W wywieszanych w biurze prasowym kserokopiach gazetowych relacji z festiwalu często powtarzało się słowo globalizacja. Nie przypadkiem też Berlinale otwierał film „The International”, pokazujący haniebną działalność wielkiego banku, którego bossowie dla zysku gotowi są wykorzystywać polityczne wpływy na całym świecie, a nawet wspierać terroryzm. Niemiecki reżyser Tom Tykwer opowiada historię fikcyjną, dziwnie jednak przypominającą autentyczne zdarzenia, o których rozpisuje się co pewien czas prasa.
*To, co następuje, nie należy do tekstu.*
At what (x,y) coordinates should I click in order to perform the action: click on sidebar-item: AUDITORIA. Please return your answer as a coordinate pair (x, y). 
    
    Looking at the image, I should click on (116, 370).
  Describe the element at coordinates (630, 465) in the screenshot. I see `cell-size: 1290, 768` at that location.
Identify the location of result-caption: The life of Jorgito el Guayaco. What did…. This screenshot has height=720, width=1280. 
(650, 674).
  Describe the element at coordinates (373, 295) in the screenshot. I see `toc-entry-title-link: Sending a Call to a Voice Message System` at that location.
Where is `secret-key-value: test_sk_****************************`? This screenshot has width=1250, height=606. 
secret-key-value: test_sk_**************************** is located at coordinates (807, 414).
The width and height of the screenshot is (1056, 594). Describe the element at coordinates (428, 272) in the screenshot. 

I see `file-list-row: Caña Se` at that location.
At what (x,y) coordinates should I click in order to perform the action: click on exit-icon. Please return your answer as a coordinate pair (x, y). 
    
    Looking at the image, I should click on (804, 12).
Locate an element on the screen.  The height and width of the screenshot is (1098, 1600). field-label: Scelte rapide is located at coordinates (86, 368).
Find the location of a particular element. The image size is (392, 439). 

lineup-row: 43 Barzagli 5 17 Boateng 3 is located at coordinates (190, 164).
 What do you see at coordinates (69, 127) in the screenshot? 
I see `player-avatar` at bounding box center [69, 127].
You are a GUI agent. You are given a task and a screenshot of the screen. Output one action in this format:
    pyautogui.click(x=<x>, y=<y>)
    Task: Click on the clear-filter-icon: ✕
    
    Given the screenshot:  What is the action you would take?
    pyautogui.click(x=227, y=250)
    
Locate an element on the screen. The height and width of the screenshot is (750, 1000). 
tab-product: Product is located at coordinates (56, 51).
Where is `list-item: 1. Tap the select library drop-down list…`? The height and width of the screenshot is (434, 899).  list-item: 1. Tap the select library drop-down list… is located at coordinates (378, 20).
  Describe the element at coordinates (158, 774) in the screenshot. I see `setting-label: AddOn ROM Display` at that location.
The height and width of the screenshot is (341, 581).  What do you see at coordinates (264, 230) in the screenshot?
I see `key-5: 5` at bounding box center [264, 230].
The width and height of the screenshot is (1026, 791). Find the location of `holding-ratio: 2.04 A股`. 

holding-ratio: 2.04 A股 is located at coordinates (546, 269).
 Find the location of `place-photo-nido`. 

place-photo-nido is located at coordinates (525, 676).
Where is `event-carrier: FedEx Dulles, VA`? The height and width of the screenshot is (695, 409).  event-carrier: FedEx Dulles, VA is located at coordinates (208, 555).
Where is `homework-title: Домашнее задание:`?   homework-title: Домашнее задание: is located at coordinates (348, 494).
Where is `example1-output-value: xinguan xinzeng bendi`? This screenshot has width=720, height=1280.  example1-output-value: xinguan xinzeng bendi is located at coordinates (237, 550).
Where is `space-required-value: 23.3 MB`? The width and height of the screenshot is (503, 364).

Globalizacja, a wraz z nią cały nowy, bynajmniej nie taki wspaniały świat, przeraża twórców. Paradoks polega jednak na tym, że nawet filmy ostrzegające przed tym niepohamowanym procesem są dzisiaj rezultatem międzynarodowej kooperacji. Przykładem jeden z najobficiej nagrodzonych tytułów Berlinale (Srebrny Niedźwiedź, nagroda za debiut i nagroda Alfreda Bauera, ta sama, którą dostał Andrzej Wajda) – urugwajski „Gigant”, ekstremalnie prosta opowieść o miłości do sprzątaczki zatrudnionego w supermarkecie strażnika, który nie powstałby, gdyby do wspólnej kasy nie zrzucili się producenci z Niemiec, Argentyny i Holandii. W kostiumowym „Cheri”, wyprodukowanym wspólnie przez Wielką Brytanię, Niemcy i Francję, amerykańska aktorka Michelle Pfeiffer odtwarza francuską kurtyzanę, mówiąc oczywiście po angielsku. Nikogo też nie dziwi, że Rumunka gra Serbkę w filmie niemiecko-duńsko-holenderskim. Kino nie tylko opowiada o dzisiejszym świecie, który stał się globalną wsią, ale samo jest dowodem na to, jak daleko owe procesy zaszły.
Kim jest obcy?
W celuloidowej wieży Babel można się jednak porozumieć. To szlachetny rys współczesnego kina. Festiwale uwielbiają pompatyczne hasła – motto tegorocznego Berlinale mogłaby więc brzmieć „Zrozumieć innego”.